Было это, не было. Если было — то когда? И где тот хутор? Где тот Миргород?
Мы же, волею Аллаха всемилостивого и всезнающего, вернемся в Ахдад.
Ахдад, в котором немногим, или многим ранее происходило следующее:
20
Продолжение рассказа о Шамс ад-Дине Мухаммаде — султане Ахдада, о жене его Зариме и о трех набегах
Бритый полководец так и не смог поднять армию на четвертый приступ. Увы, увы, похоже, на этот час, пушка истратила все свои заряды. А ведь, говорят, предок Шамс ад-Дина — великий и могучий Мусса-аль-Хади в лучшие годы производил до десяти выстрелов за ночь, да и в старости… О, Аллах, где, где времена славных героев прошлого!

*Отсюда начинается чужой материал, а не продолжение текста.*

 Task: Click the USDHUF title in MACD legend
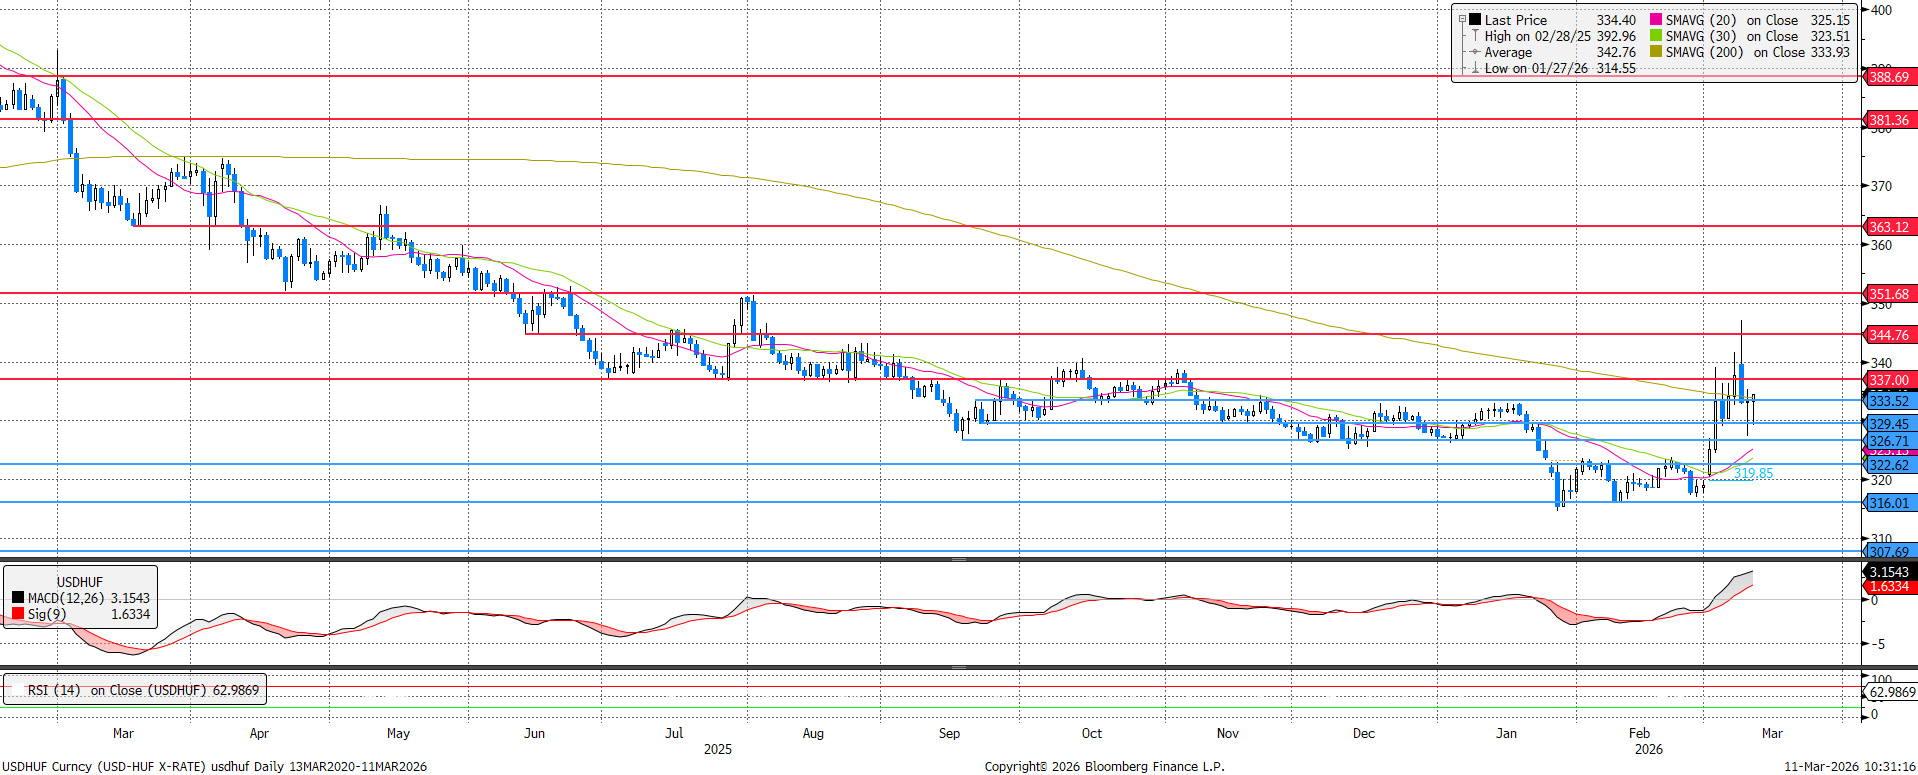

— История твоя, о муж мой, удивительна и преисполнена мудрости, и поучительности, и наставления для последующих, и будь она даже написана иглами в уголках глаза, она послужила бы назиданием для поучающихся! Но ты обещал, что я попаду в сокровищницу, и все, на что ни укажу, станет моим. Мои мысли так же далеки, как колодцы в пустыне для умирающего от жажды, от того, что светоч мира бросил слова на ветер, что обещания его — пустой звук, подобный шелесту песка, но как же, о султан моих помыслов, ты исполнишь свое обещание, в котором поручительством выступила доблесть твоих предков.